I will build myself up as I am quite overweight at the moment and do not want to do myself a mischief and then go back to square one where I am not able to go to the gym at all.

I was very nervous when I walked in but this gym is quite small and I like that it is never too busy and the people there seem very nice and not judgemental at all. I am hoping I can just go in do my thing and over time rebuild the confidence I have lost due to weight gain and my mental health.

The good thing is the gym is literally five minutes from me so I can walk there and back if I am feeling confident stepping outside. I usually use my car for everything if and when I have to go out due to my agoraphobia that I suffer.

My family think I am exaggerating about my weight but to me I am not and it does need to improve as I am getting back pain again due to gaining and that is usually when I know that I have put on the pounds and need to lose weight. It isn't going to go away by itself and I need to take action now it is very early days and I know that I may have a few bumps in the road along the way but taking the first step is the main thing and I am feeling a little proud of myself for (a) getting out of the house to even join the gym and (b) taking the decision to improve myself.

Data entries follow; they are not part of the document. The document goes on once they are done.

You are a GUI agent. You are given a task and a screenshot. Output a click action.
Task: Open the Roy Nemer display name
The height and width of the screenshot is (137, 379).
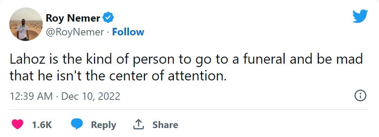[x=73, y=18]
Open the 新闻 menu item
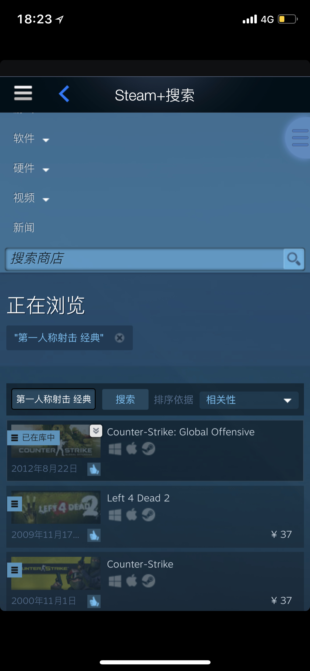The image size is (310, 671). click(24, 228)
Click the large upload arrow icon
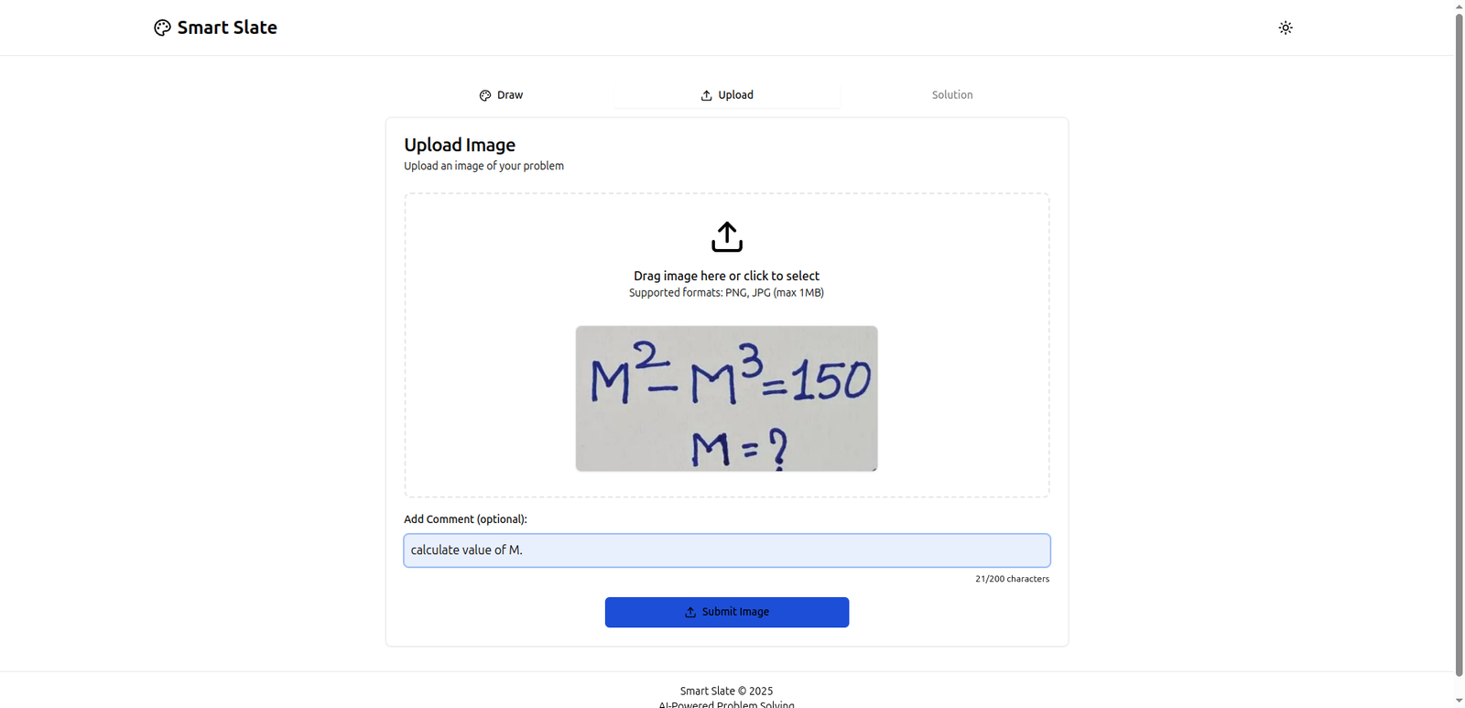Screen dimensions: 1465x708 (727, 236)
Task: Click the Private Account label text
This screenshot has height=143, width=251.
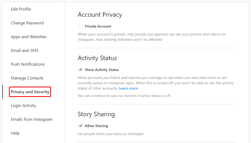Action: [x=98, y=26]
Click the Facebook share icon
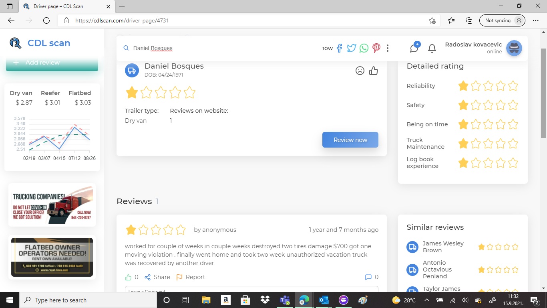547x308 pixels. tap(339, 48)
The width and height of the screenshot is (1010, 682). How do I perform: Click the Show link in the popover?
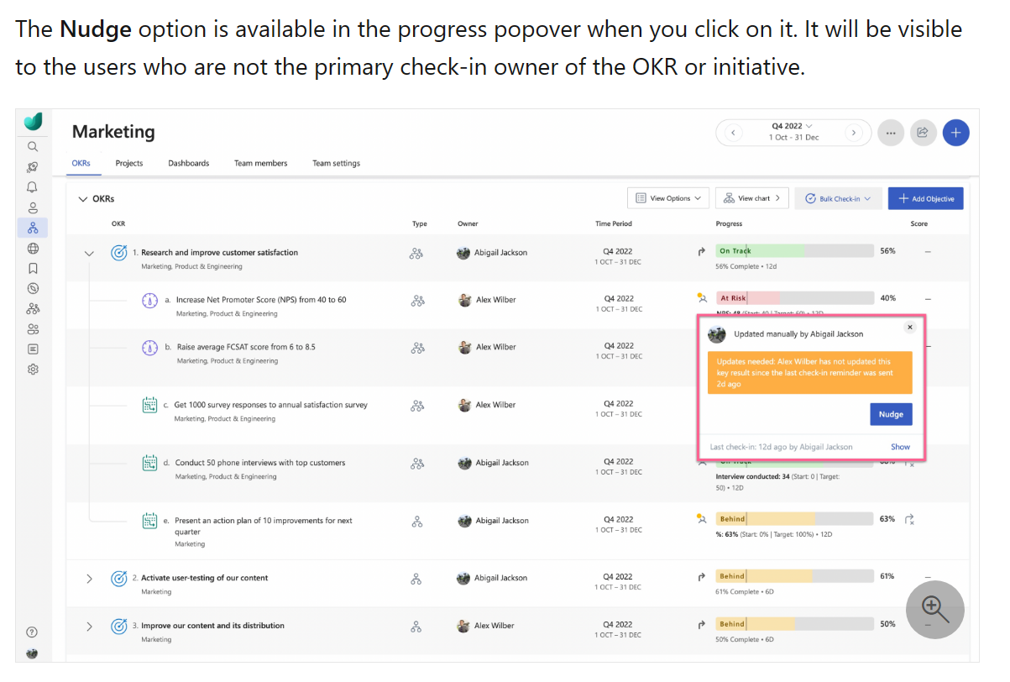900,447
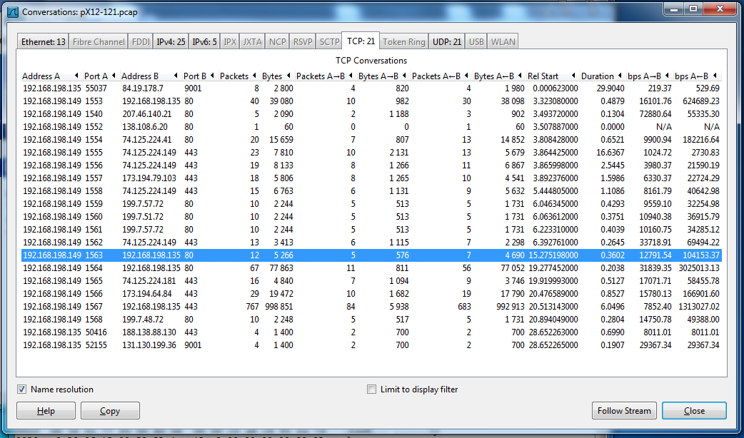
Task: Sort by Duration column header
Action: (597, 76)
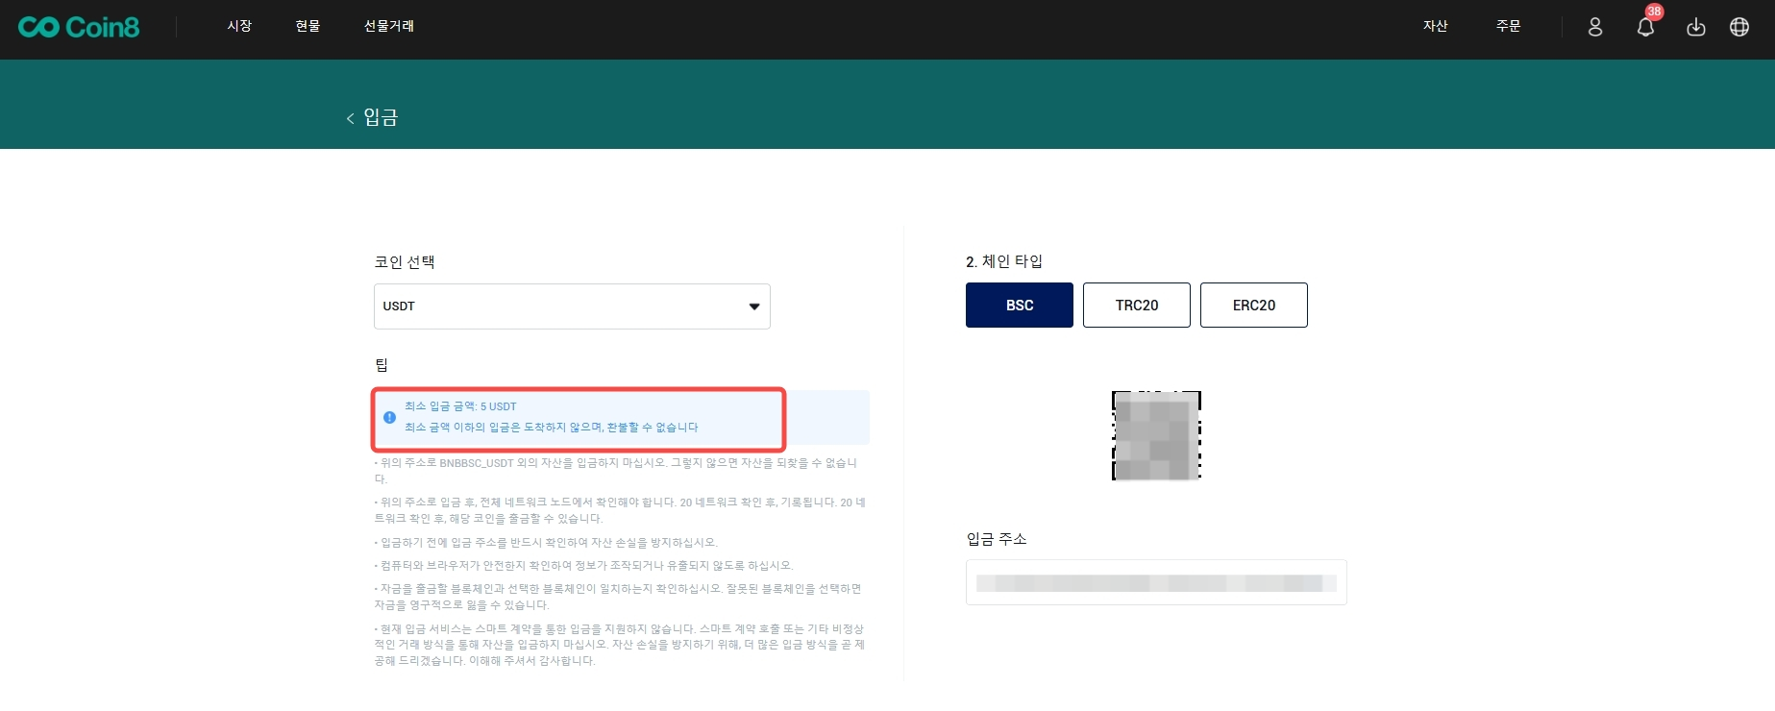Select the ERC20 chain type
Screen dimensions: 1775x711
pyautogui.click(x=1253, y=305)
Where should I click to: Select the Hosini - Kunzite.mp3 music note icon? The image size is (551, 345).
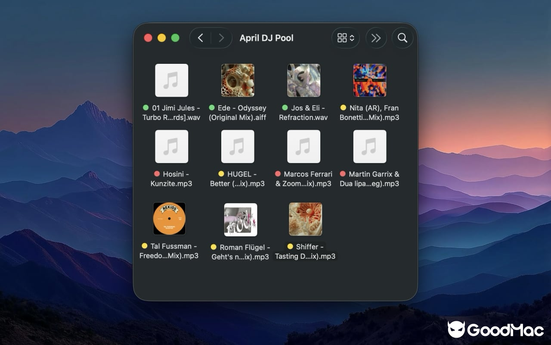point(172,146)
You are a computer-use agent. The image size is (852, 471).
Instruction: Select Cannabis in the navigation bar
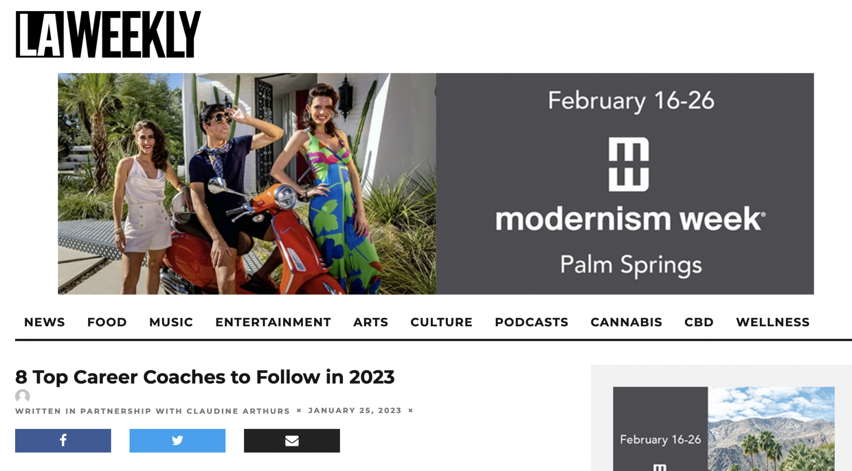(x=626, y=322)
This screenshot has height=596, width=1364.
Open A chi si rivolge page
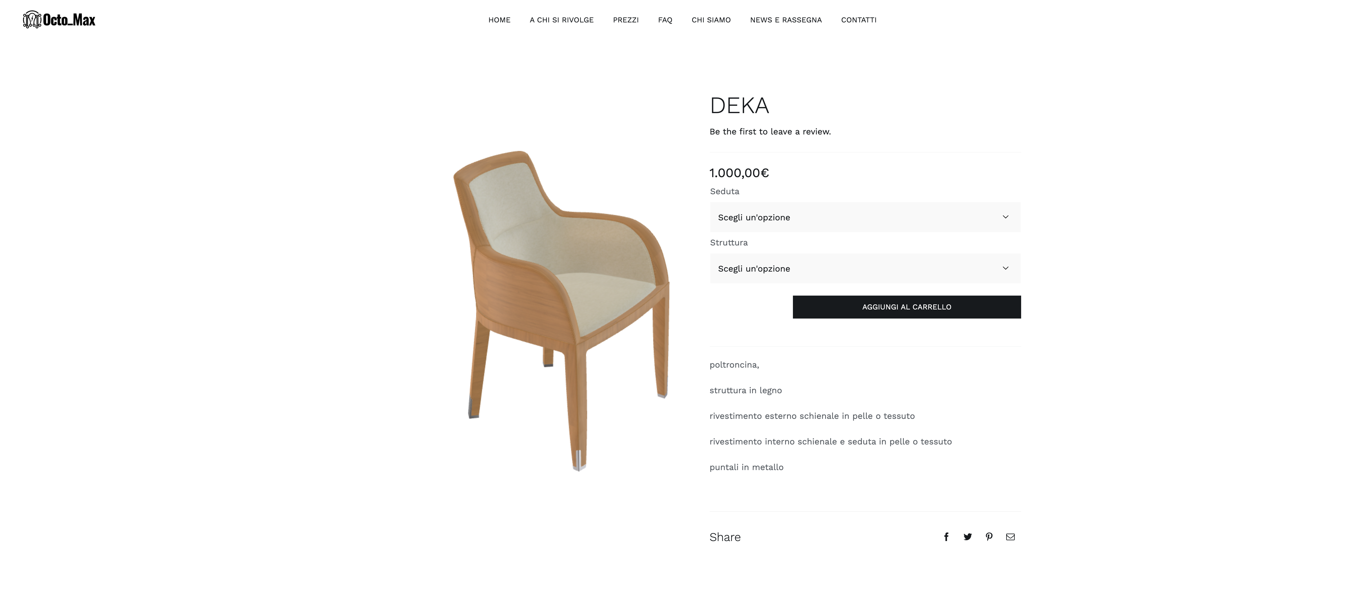562,20
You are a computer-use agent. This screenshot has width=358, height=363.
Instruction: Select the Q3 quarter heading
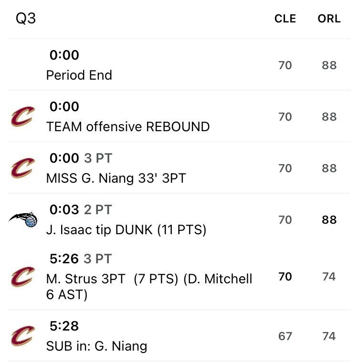[x=26, y=19]
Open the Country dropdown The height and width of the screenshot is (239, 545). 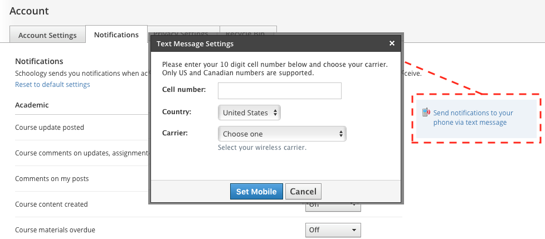coord(249,113)
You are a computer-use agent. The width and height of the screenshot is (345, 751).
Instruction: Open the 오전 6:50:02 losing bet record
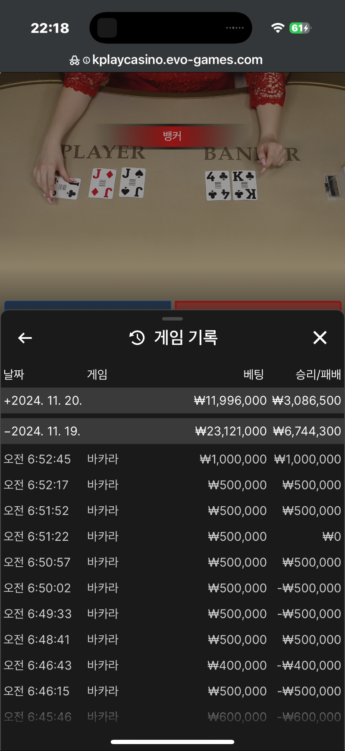(173, 588)
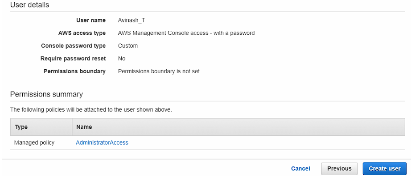Open the AdministratorAccess policy link

pos(102,142)
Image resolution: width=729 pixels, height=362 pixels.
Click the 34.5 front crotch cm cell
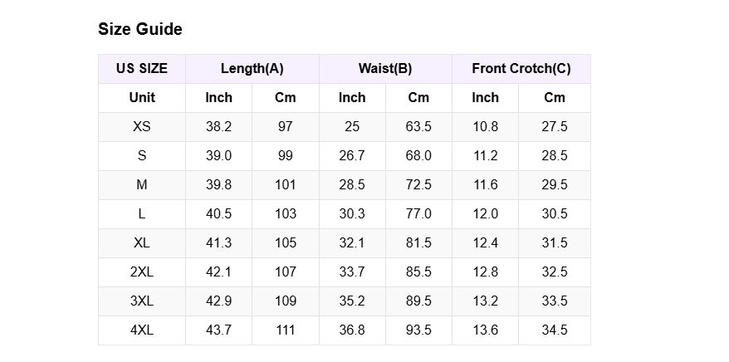[x=554, y=330]
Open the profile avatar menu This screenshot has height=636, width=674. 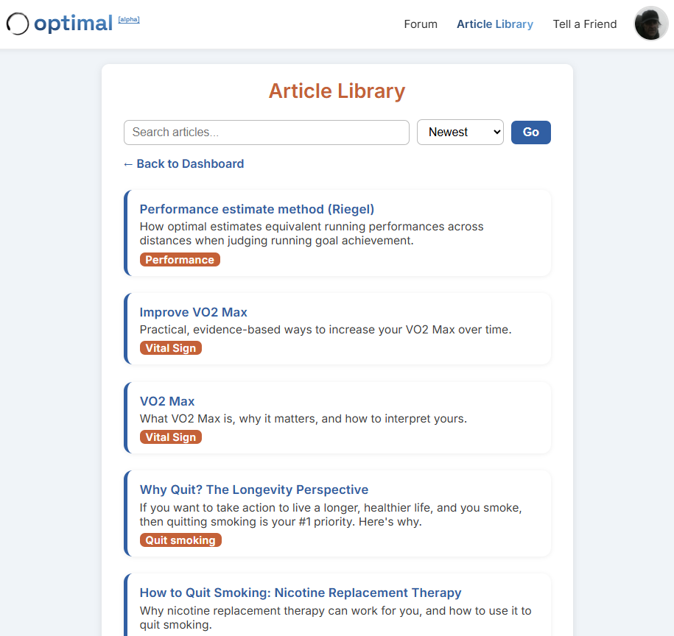(650, 23)
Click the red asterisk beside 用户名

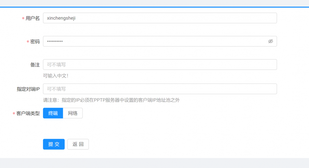coord(23,19)
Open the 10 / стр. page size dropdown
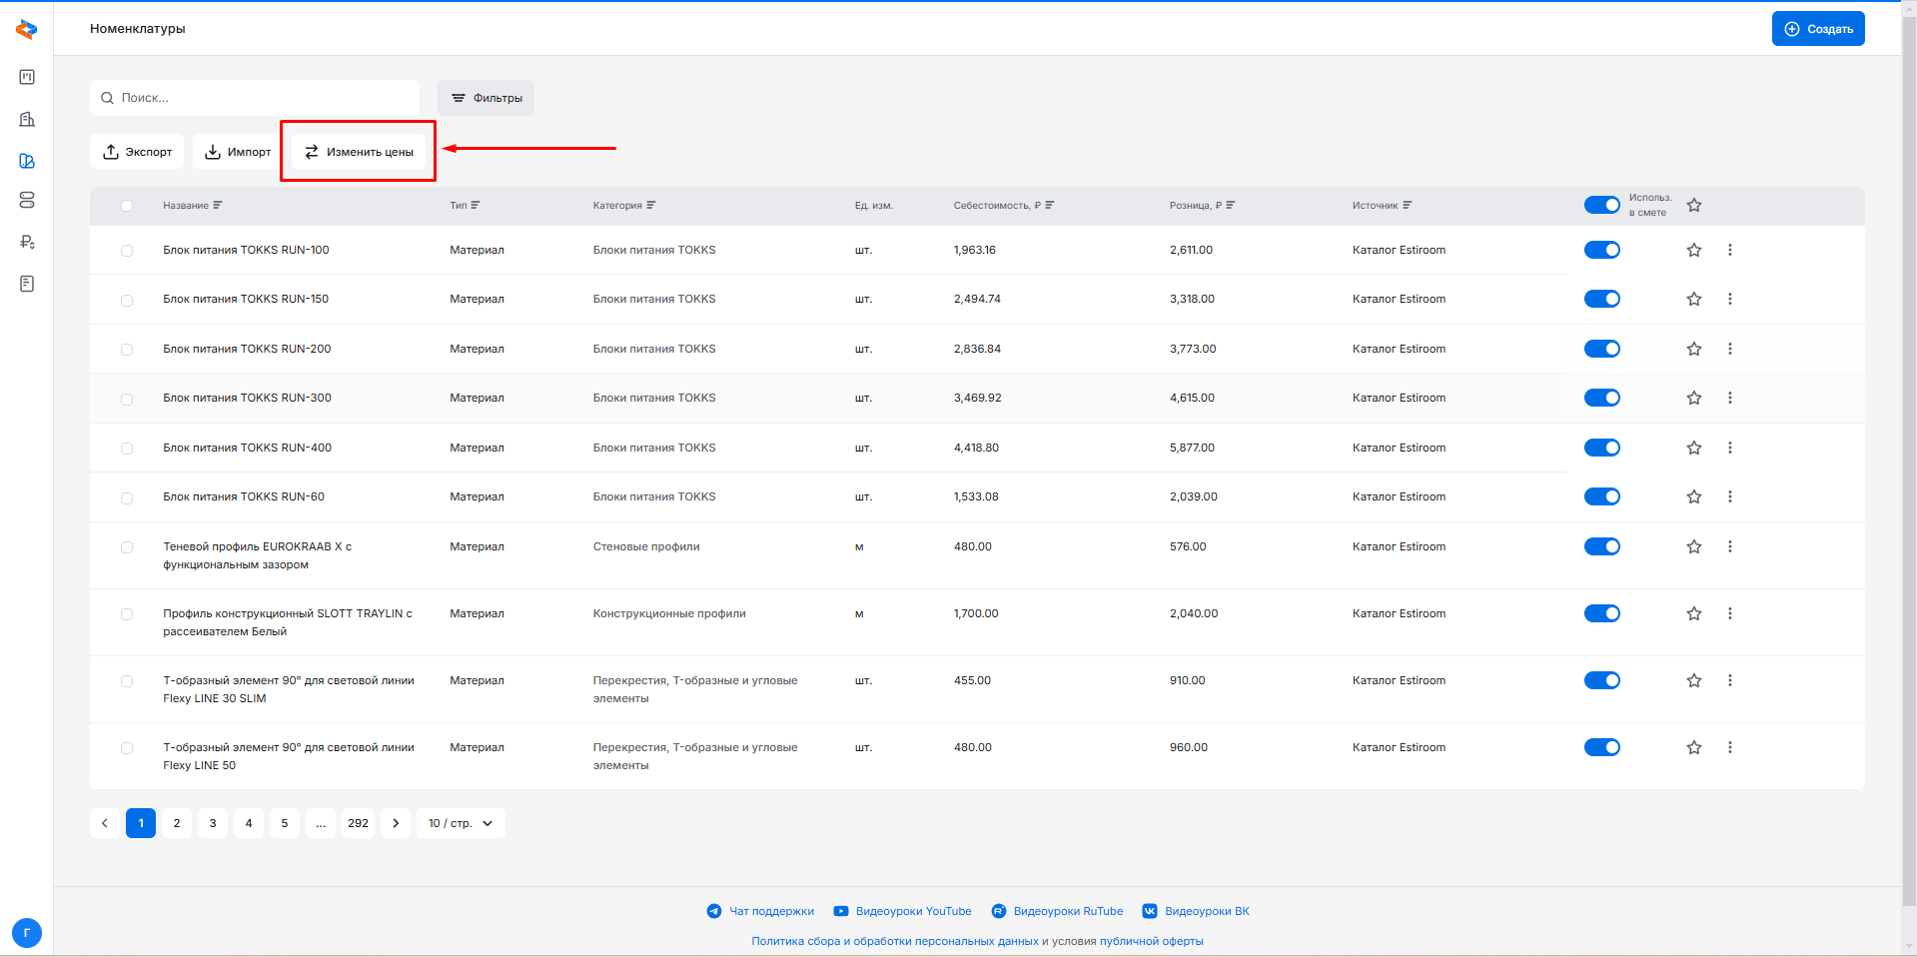1917x957 pixels. (x=461, y=823)
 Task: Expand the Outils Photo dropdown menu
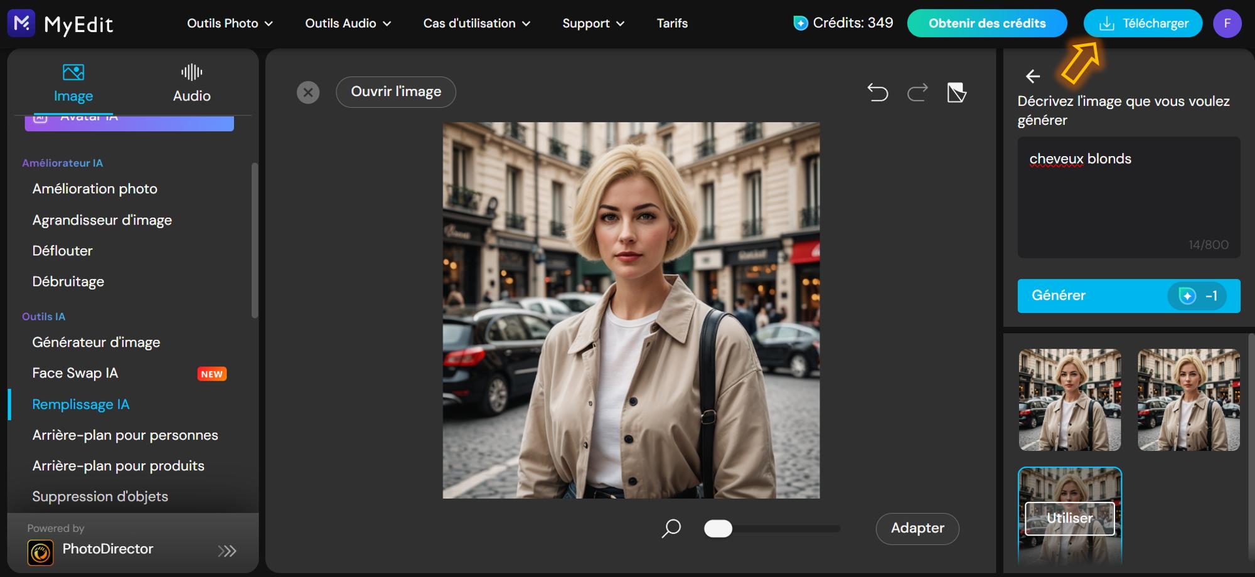click(230, 24)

I am hoping that my mental health will improve as my self esteem improves. I have tried all sorts and I am on medication but this medication makes me put weight on and I do if I am honest comfort eat a lot but I am fed up of feeling sorry for myself due to my disability and I am determined this time to lose the weight I have put on and improve my mind and body.

As I said baby steps at the moment and I will as always keep you updated on my journey.